The Constitutional Court

LEGAL experts have warned that amendments to the Minerals & Petroleum Resources Development Act – crucial for regulatory certainty in South Africa’s mining industry – are still not aligned with the Constitution, which could delay its passing into law further, writes Liesl Peyper.


“BACK to the drawing board” was the call from the majority of lawyers who made submissions when the National Council of Provinces (NCOP) held its most recent round of public hearings at the end of June.

The draft Minerals & Petroleum Resources Development Act (MPRDA Bill) has been in limbo since President Jacob Zuma sent it back to Parliament in January 2015, citing constitutional concerns and lack of consultation with communities at provincial level.

During its deliberations, the National Assembly’s portfolio committee on mineral resources did not agree with Zuma’s reservations. The committee then referred the Bill to the NCOP, which facilitated consultations with the public across South Africa’s nine provinces to meet the constitutional obligations for the draft legislation to be signed into law.

At the last round of public hearings a number of legal experts from among others the Chamber of Mines, the Institute of Race Relations (IRR), law firm Webber Wentzel and the Legal Resource Centre argued that the Bill as it currently stands is still in contravention of the Constitution.

In in its submission, the Chamber of Mines said that a clause included in the MPRDA that would elevate the Mining Charter to law would not pass constitutional muster as it offends the separation of powers between the legislature and the minister.

The Chamber also objected to the beneficiation clause in the amended legislation, which would give the Minister of Mineral Resources unfettered powers to restrict the quantity of minerals available for exports. This clause, it argued, is also inconsistent with South Africa’s international trade obligations and would furthermore amount to an expropriation of the mining company’s income, which was the mine’s property – a contravention of the Constitution.
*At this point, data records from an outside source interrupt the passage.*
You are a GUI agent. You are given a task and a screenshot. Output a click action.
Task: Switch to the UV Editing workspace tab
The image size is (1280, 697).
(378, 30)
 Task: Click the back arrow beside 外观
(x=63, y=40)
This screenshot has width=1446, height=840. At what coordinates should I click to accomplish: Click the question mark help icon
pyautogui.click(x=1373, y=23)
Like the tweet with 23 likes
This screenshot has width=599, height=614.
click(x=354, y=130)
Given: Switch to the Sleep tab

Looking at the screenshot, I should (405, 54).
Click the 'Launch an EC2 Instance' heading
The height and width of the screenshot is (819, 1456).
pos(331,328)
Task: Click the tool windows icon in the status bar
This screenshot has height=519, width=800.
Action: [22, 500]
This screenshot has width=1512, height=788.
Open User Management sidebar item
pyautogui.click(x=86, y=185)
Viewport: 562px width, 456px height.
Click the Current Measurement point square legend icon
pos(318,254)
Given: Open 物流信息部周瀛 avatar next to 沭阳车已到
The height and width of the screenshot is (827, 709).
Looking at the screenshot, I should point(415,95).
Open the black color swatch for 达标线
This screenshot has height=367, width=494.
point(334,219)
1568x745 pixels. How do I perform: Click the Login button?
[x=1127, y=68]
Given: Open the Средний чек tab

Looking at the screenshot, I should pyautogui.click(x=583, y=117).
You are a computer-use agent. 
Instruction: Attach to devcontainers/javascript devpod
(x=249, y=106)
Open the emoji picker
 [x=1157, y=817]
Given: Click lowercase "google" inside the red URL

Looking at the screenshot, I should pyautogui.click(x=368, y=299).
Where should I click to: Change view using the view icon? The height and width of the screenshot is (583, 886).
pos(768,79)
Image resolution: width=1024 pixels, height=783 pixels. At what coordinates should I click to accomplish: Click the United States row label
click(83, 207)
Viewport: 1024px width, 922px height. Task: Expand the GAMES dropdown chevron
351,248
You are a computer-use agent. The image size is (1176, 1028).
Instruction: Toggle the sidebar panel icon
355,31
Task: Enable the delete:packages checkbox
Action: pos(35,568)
Also in question at the public hearings were the 57 amendments proposed by the Department of Mineral Resources (DMR), which go beyond the Constitutional reservations raised by Zuma.

To a large extent, the DMR’s amendments were suggested to accommodate the petroleum and gas industry, which had made a number of recommendations during negotiations at Operation Phakisa. Most notably, the DMR agreed to reconsider the free carried interest in the MPRDA, which would allow government to levy 20% interest on all new exploration and production rights as well as further participation interest.

The Legal Resource Centre pointed out that the new proposed amendments go beyond the reservations initially raised by Zuma that rendered the consultation process flawed.

The Centre recommended that the MPRDA Bill be scrapped in its entirety and that the drafting process be started afresh to allow for the DMR’s proposed amendments to be included. Advocate Geoff Budlender, acting on behalf of the Offshore Petroleum Association of South Africa (Opasa), presented an opposing view, however.

He argued that the rules of Parliament allow the NCOP to consider amendments proposed by the DMR when such changes are as a result of consultations with stakeholders and that recommendations emanating from a public participation process cannot be ignored.

The stakeholders present at the public hearing agreed on one matter: that the MPRDA impasse has been going on for too long and that the delay in ratifying the legislation is to the detriment of the mining industry, which has suffered severe blows in the past five years as a result of weakening commodity prices, legislative uncertainty and relentless demands from government.